Why is this insanity allowed to occur? Why is the Venezuelan government allowing so many billions of dollars to be given out subsidizing the middle and upper classes? That is a very good question.

It needs to be kept in mind the Venezuelan government does NOT have to do this. It could stop giving out money for those purposes at all just by telling CADIVI to stop approving dollars for those uses. Or it could devalue the bolivar making dollars more expensive and at least make it that the government isn't subsidizing these items to such an extent. Or if it doesn't want to do that (because it doesn't want to make things like imported food that lower income Venezuelans consume more expensive) it could have different exchange rates for different items - dollars to import food can be bought at 2,150 bolivares per dollar but dollars for travel abroad or for credit cards are 3,000 per dollar.

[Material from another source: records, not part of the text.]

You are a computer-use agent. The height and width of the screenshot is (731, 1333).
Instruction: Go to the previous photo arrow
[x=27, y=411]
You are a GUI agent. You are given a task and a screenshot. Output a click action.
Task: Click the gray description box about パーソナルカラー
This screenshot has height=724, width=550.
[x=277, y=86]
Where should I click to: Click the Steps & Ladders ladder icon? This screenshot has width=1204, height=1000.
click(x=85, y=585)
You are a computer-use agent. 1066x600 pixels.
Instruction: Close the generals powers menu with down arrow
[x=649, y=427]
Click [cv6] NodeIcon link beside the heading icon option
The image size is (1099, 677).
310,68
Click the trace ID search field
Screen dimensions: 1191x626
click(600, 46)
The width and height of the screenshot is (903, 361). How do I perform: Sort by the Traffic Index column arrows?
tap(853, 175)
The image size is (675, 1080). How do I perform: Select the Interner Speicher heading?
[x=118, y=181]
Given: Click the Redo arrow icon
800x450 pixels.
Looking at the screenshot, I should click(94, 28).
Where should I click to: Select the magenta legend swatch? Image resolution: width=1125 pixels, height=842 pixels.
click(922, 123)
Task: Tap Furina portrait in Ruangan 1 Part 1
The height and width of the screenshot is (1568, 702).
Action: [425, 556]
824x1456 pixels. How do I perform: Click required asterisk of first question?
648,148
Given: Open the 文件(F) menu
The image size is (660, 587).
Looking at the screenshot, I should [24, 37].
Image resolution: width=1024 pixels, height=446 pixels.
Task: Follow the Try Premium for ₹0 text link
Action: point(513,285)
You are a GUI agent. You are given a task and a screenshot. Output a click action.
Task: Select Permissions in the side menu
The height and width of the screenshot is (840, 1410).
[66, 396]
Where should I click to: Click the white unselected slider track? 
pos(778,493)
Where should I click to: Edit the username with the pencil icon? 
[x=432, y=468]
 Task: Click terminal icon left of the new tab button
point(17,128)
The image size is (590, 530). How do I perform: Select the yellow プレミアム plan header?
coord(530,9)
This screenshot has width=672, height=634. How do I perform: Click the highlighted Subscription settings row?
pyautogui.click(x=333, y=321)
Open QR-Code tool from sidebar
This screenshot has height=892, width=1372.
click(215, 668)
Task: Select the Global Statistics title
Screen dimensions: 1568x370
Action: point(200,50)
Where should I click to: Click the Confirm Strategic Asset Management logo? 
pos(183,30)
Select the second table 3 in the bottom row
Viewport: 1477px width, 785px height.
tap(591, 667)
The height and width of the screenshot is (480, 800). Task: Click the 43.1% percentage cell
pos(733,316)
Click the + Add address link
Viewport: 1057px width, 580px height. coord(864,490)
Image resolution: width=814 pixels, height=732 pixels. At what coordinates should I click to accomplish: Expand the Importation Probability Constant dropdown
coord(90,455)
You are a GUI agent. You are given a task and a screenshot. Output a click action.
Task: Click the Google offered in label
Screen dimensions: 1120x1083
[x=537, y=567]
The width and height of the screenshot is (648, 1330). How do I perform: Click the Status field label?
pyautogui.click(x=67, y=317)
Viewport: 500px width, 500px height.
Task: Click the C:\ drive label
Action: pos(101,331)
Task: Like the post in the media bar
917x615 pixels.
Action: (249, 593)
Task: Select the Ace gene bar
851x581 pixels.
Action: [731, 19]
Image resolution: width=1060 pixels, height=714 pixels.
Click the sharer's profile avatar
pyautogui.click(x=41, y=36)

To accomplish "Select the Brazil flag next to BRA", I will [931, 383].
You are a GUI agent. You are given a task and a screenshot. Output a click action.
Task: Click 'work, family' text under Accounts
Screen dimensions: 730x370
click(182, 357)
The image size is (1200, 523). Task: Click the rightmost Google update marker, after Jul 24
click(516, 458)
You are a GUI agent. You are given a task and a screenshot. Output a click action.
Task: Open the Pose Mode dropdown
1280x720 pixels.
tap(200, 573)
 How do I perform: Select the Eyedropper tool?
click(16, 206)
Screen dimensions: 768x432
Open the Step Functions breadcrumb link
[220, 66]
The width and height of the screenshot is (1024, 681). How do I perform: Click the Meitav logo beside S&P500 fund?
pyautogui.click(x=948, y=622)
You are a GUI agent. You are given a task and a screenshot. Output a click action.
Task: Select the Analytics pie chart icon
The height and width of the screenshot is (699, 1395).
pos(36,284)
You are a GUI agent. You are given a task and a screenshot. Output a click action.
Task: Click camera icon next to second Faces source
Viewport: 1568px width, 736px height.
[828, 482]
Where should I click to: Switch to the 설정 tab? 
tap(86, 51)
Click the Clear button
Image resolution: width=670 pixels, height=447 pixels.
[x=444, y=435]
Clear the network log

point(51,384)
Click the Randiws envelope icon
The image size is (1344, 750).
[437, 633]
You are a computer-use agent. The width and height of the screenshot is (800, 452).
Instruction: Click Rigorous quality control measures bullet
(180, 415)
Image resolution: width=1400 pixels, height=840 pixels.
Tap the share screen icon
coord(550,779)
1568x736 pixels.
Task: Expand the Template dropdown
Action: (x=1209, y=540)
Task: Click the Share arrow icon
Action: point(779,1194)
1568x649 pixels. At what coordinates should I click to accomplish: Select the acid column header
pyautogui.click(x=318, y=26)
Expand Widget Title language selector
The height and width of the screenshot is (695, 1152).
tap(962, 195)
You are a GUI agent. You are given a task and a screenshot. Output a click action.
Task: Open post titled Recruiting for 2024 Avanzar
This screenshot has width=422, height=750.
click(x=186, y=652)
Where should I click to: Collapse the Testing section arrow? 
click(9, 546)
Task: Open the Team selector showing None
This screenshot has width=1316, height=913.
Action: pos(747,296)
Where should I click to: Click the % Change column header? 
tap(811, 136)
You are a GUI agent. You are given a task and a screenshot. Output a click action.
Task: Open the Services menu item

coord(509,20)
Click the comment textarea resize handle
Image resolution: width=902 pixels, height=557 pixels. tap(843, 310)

The Venezuelan government is in a very strong position with respect to this - it has a virtual monopoly on dollars coming into the country. Almost all dollars come via oil sales, all controlled by the government, or by aluminum exports, again controlled by the government. The Venezuelan government is therefore in the drivers seat and can determine how this money is used - is it used for social programs and to import capital items to help build up industry or is it used to fuel an upper class spending binge. So far it seems that it is content to spend a lot of money subsidizing the upper class spending binge.

The question is - why would a "revolutionary" government do that? How does giving so much money to the rich facilitate the creation of "socialism". And why isn't the government putting this money to better use?

Enquiring minds, particularly those sympathetic to the stated aims of this government and who want to see it succeed, want to know.